Les spectacles précédents au festival de Figeac m’avaient fait douter. L’Avare porté par le Théâtre de la Tempête et l’astucieuse mise en scène de Clément Poirée fut a contrario un moment jubilatoire. Quels beaux acteurs, quelle belle troupe ! Et ce Molière ! Voilà un auteur qui a de l’avenir ! Voilà du théâtre !
Rien de gratuit
J’avais un peu craint cette demande faite au public d’apporter des objets pour que la troupe improvise avec, que le concept n’envahisse le texte, que l’on sombre dans l’anecdotique. Ce fut le contraire.
Entasser, donner, recevoir ? Le spectacle va se construire sous les yeux du public. Tout se dispose sous nos yeux en temps réel.
La joyeuse troupe
John Arnold voit son maître en Michel Bouquet. Il est bien de cette lignée. Et le voilà en bel Harpagon, dans toutes les contradictions du personnage, sans jamais écraser les autres acteurs. Parce que c’est une troupe que nous avons devant nous, où chacun joue son rôle dans une pièce chorale : les ingénieux décors minimalistes roulent sous nos yeux, les porteurs de lumière sont sur le plateau et l’on voit d’où vient la sonorisation. « Nous voulons retourner au nerf, à l’os de la pièce et de notre pratique, au cœur des questions que pose Molière » dit Clément Poirée.
Et les voilà tous au service du texte, ce texte que nous connaissons presque par cœur depuis le collège, que nous avons vu et revu, joué par tant d’acteurs au risque de craindre qu’il ne finisse par lasser.
Mais il est impossible que Molière lasse si on sait respirer l’esprit de l’illustre Théâtre.

L’orage au service de la Tempête
L’orage lui-même s’était invité. Fort heureusement la représentation avait été rapatriée dans la salle locale qui se prête d’ailleurs à mon avis mieux aux représentations que la Cour du Puy de Figeac. À plusieurs reprises, les coups de tonnerre sont venus ponctuer le texte avec une justesse qui aurait pu laisser croire qu’ils obéissaient à la mise en scène.

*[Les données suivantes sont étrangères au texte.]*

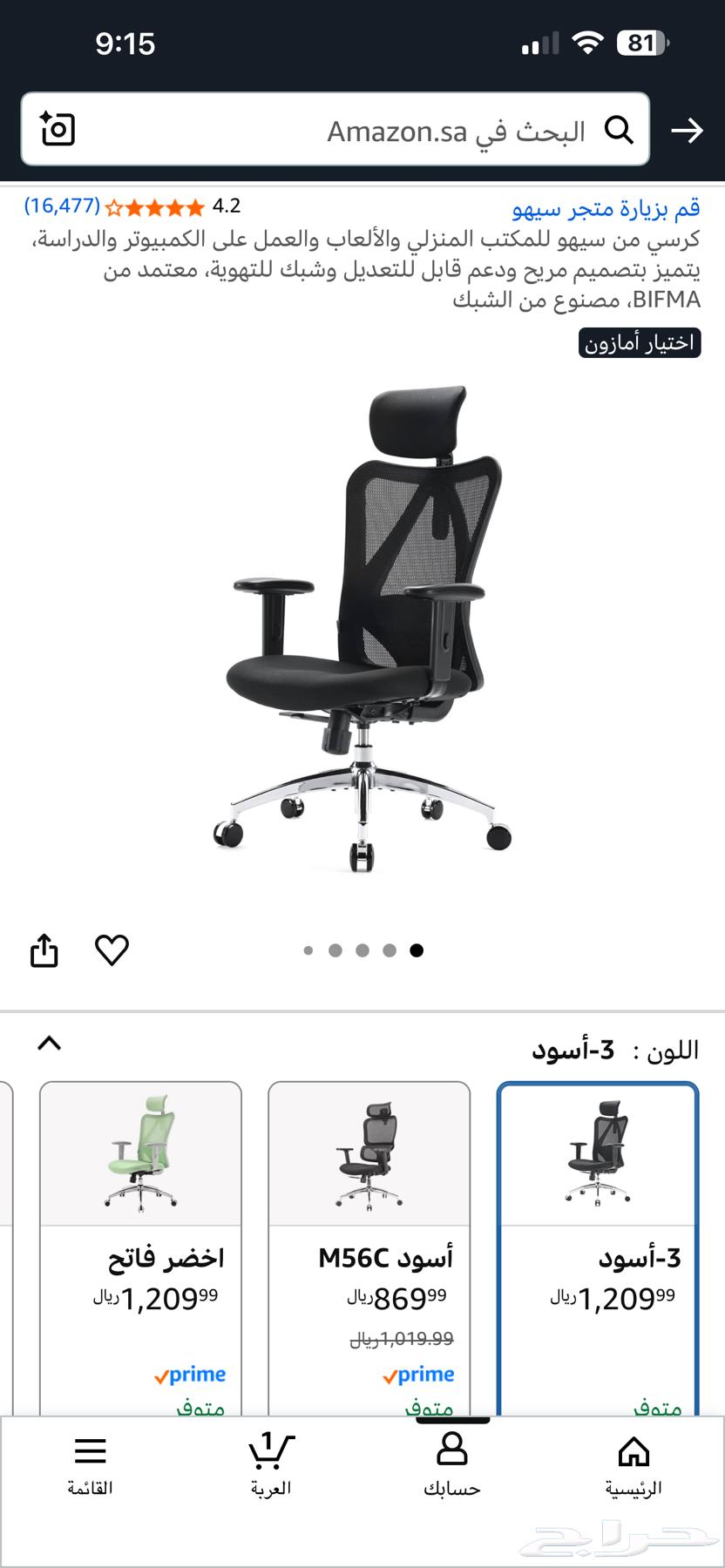
Task: Tap the heart to save the chair
Action: coord(112,950)
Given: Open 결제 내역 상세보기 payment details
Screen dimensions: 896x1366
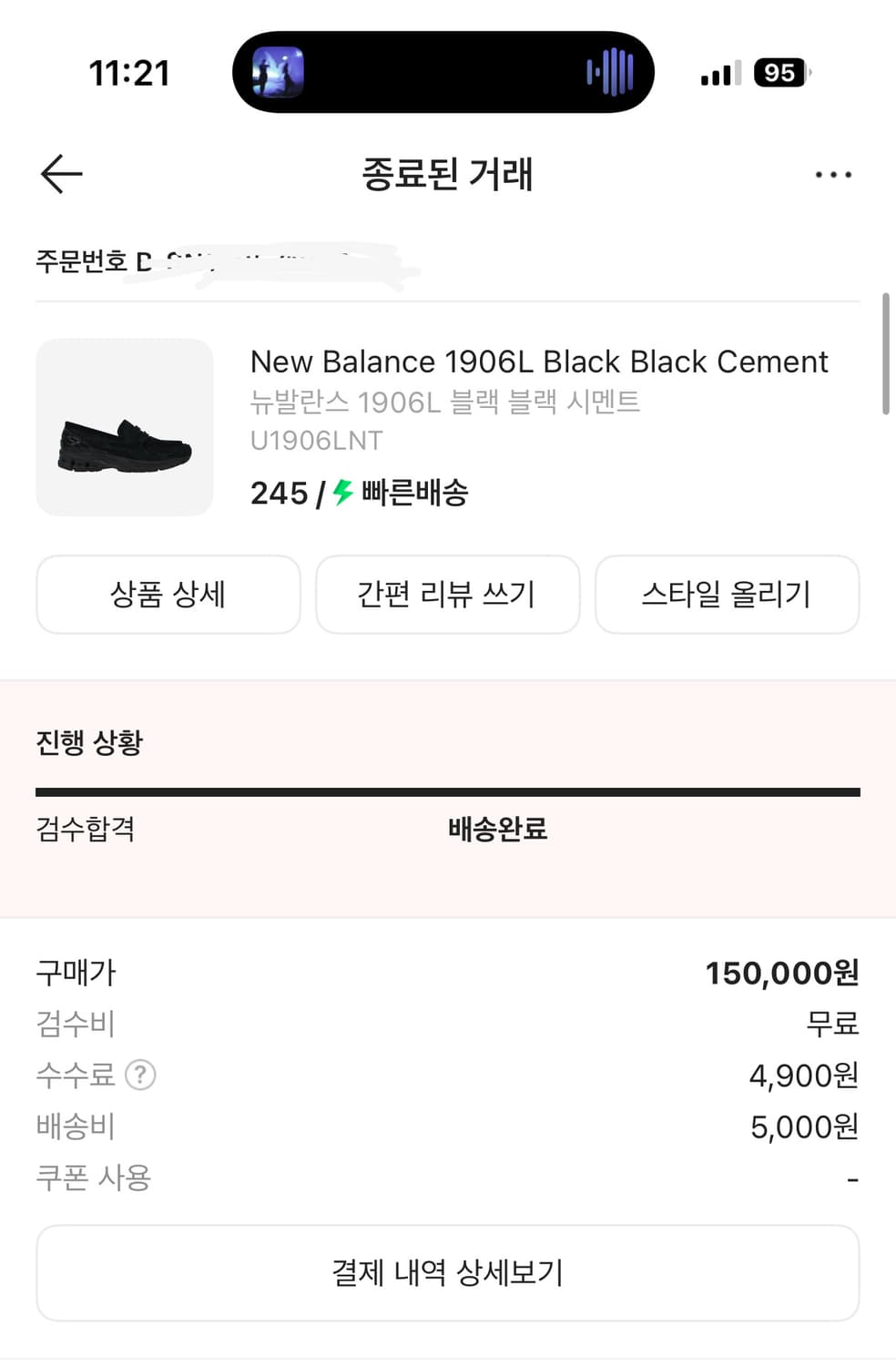Looking at the screenshot, I should 447,1272.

Métaphore d’un théâtre qui n’ignore pas les aléas du monde mais nous protège en nous racontant des histoires pour nous réinventer.
Un texte, une intention, une troupe, un public
Pour que la scène vive, il faut ces ingrédients là. Le texte de Molière donc, revisité et respecté tout à la fois. La langue est belle même sans l’accent d’antan et si la construction finale qui permet de sauver la situation est toute naïve, c’est pour en appeler à l’enfance. La poésie d’ailleurs parcourt les dialogues et Clément Poirée a su la faire vibrer partout. Son intention est claire et ne vient jamais nous enfermer dans je ne sais quelle bêtise où le concept viendrait tout envahir. La troupe exulte et joue dans une réelle dynamique, une complémentarité… Pour que tout soit si bien rodé, on sait l’énorme travail, la précision horlogère et c’est là que tient la performance, non dans je ne sais quelle compétition idiote. Et le public, invité au partage n’est jamais manipulé, il est respecté, il est appelé au texte et renouvelé, détaché de tout snobisme, peut rire, et rire avec intelligence et quitter le théâtre augmenté.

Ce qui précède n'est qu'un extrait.